== SET EXERCISE ==
Edit everything from the start of the material down to the line containing "I will point(583,208)." so that "dropdown" becomes "drop-down list", leaving the rest unchanged.

++++ PROVIDED RECORDS

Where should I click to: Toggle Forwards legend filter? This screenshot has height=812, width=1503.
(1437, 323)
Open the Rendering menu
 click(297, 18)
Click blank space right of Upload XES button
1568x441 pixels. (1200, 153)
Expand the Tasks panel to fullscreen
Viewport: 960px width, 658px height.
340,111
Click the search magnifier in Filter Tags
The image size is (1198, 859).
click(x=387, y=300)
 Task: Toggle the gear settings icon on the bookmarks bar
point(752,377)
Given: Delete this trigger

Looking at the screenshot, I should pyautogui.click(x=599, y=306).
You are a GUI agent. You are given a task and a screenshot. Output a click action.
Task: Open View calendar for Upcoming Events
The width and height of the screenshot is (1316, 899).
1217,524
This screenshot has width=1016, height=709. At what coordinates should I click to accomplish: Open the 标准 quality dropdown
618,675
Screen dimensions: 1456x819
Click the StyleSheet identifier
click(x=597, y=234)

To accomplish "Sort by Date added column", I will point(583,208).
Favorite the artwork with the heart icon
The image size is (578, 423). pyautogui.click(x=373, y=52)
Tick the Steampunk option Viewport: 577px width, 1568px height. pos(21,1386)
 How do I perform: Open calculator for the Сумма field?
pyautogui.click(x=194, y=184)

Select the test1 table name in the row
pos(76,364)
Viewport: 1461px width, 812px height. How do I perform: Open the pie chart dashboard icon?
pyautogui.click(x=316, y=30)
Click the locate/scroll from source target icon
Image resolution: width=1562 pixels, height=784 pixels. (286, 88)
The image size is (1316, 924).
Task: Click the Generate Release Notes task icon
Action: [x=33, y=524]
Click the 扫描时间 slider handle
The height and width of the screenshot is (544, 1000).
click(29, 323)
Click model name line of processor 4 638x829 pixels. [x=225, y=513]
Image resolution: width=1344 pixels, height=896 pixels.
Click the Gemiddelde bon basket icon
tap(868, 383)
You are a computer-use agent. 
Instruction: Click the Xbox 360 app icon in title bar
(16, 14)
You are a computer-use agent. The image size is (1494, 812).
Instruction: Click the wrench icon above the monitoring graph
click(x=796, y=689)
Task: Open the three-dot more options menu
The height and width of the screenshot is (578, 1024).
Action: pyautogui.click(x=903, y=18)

++++++++

== COMPLETE OUTPUT ==
Where should I click to: Toggle Forwards legend filter? This screenshot has height=812, width=1503.
(1437, 323)
Open the Rendering menu
 click(297, 18)
Click blank space right of Upload XES button
1568x441 pixels. (1200, 153)
Expand the Tasks panel to fullscreen
Viewport: 960px width, 658px height.
340,111
Click the search magnifier in Filter Tags
The image size is (1198, 859).
click(x=387, y=300)
 Task: Toggle the gear settings icon on the bookmarks bar
point(752,377)
Given: Delete this trigger

Looking at the screenshot, I should pyautogui.click(x=599, y=306).
You are a GUI agent. You are given a task and a screenshot. Output a click action.
Task: Open View calendar for Upcoming Events
The width and height of the screenshot is (1316, 899).
1217,524
This screenshot has width=1016, height=709. At what coordinates should I click to accomplish: Open the 标准 quality drop-down list
618,675
Screen dimensions: 1456x819
Click the StyleSheet identifier
click(x=597, y=234)

To accomplish "Sort by Date added column", I will point(583,208).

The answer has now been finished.